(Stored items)
····················

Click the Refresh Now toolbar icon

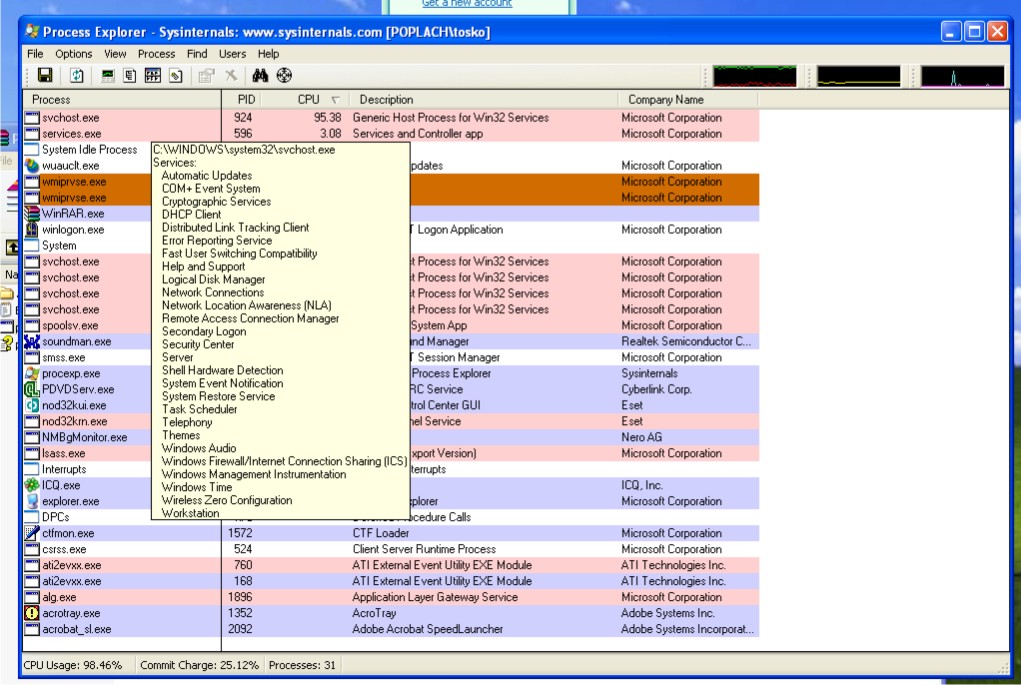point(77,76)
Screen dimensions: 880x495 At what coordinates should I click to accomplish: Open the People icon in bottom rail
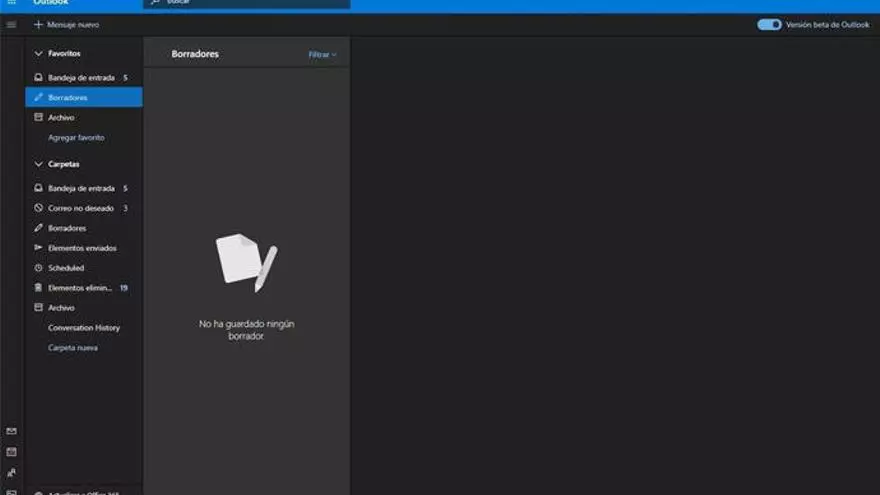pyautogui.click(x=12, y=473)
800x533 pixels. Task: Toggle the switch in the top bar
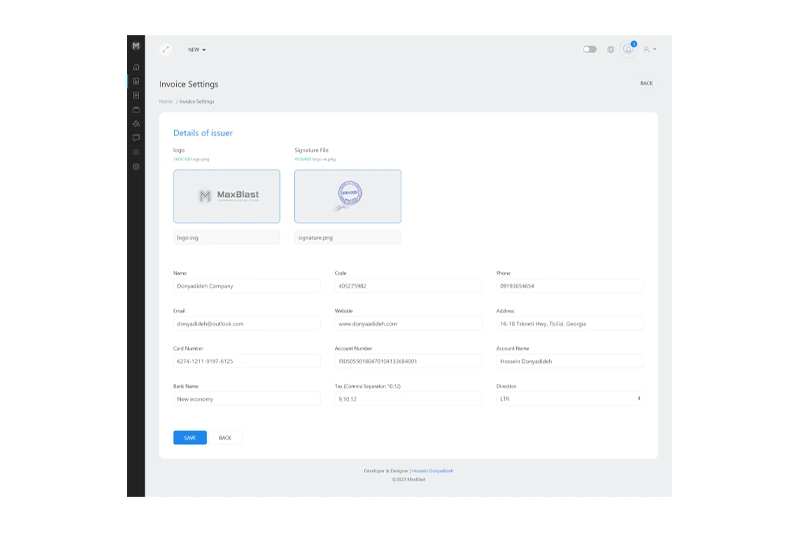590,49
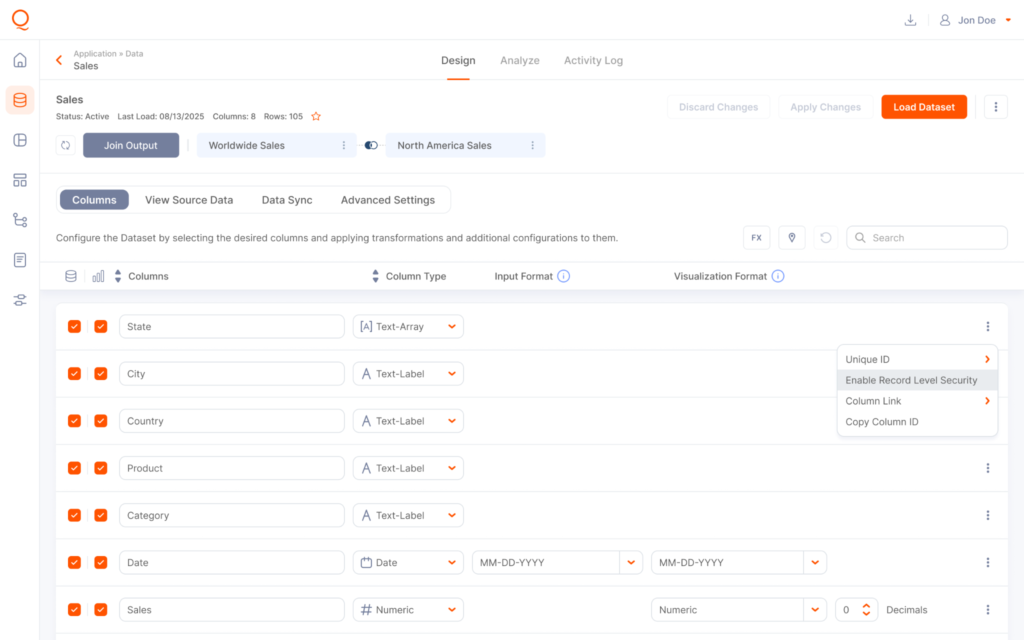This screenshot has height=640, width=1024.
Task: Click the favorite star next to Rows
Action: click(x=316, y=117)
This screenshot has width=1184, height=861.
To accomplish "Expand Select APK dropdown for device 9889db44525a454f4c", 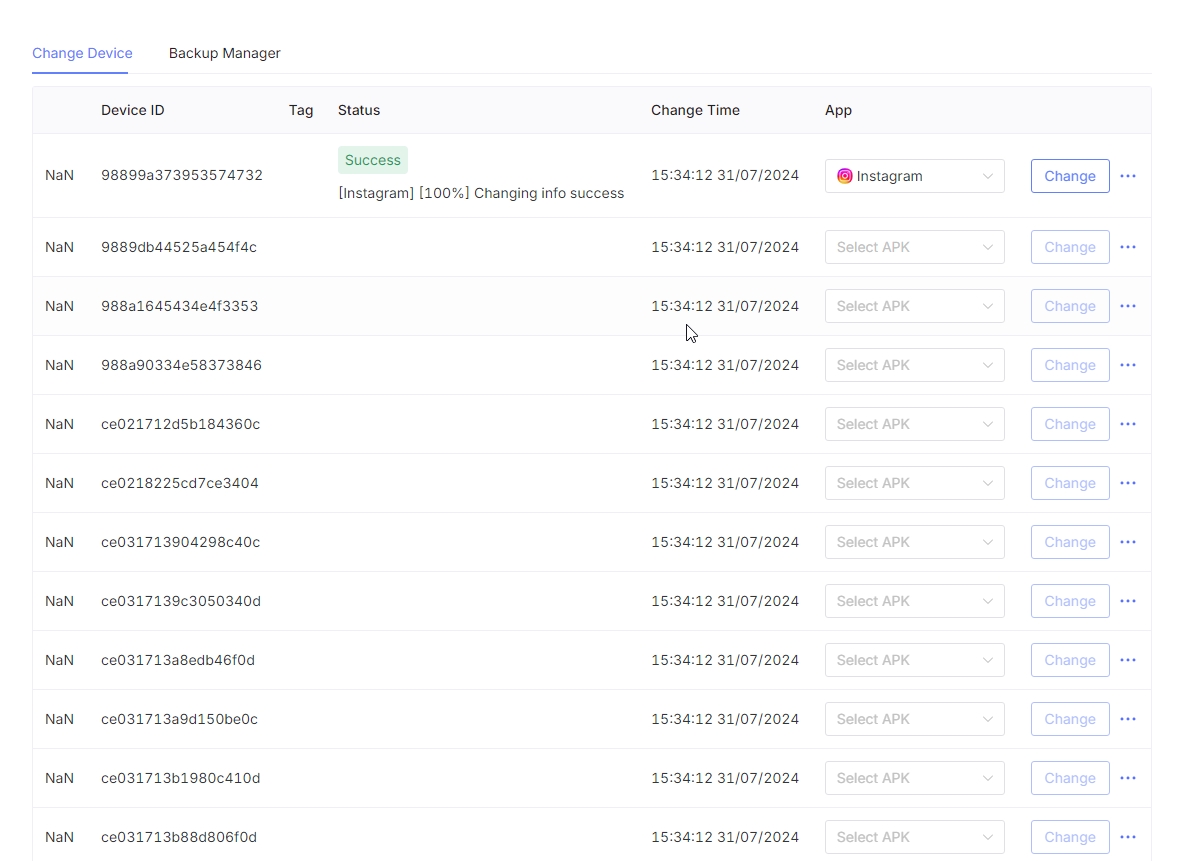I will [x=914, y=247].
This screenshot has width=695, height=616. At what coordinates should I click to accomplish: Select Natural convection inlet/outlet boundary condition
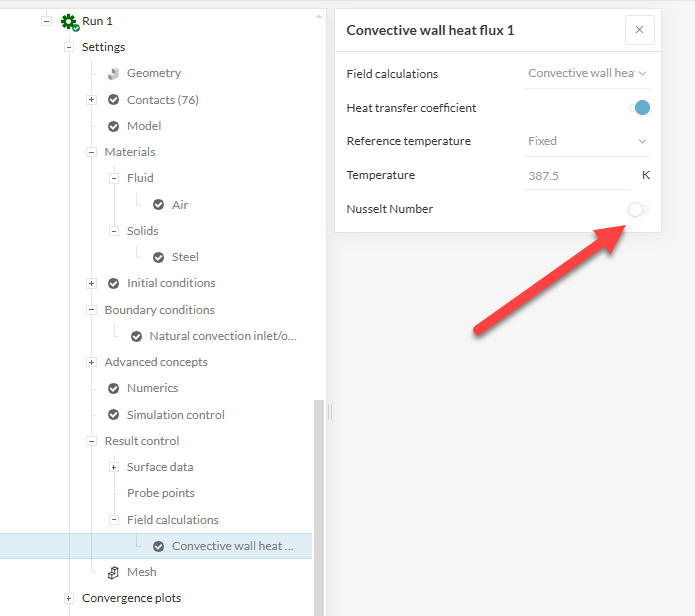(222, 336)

····················

» **Your instructions**:
What is needed is an exact retyping of the lines from the start of the data through the line with "This screenshot has width=1184, height=861.", with both end lines kept and every picture left out.

» **Output of the task**:
Click the Refresh Now toolbar icon

point(77,76)
Screen dimensions: 880x495 At what coordinates should I click to accomplish: Open the People icon in bottom rail
pyautogui.click(x=12, y=473)
800x533 pixels. Task: Toggle the switch in the top bar
590,49
This screenshot has height=640, width=1024.
Task: Click the favorite star next to Rows
Action: click(x=316, y=117)
This screenshot has width=1184, height=861.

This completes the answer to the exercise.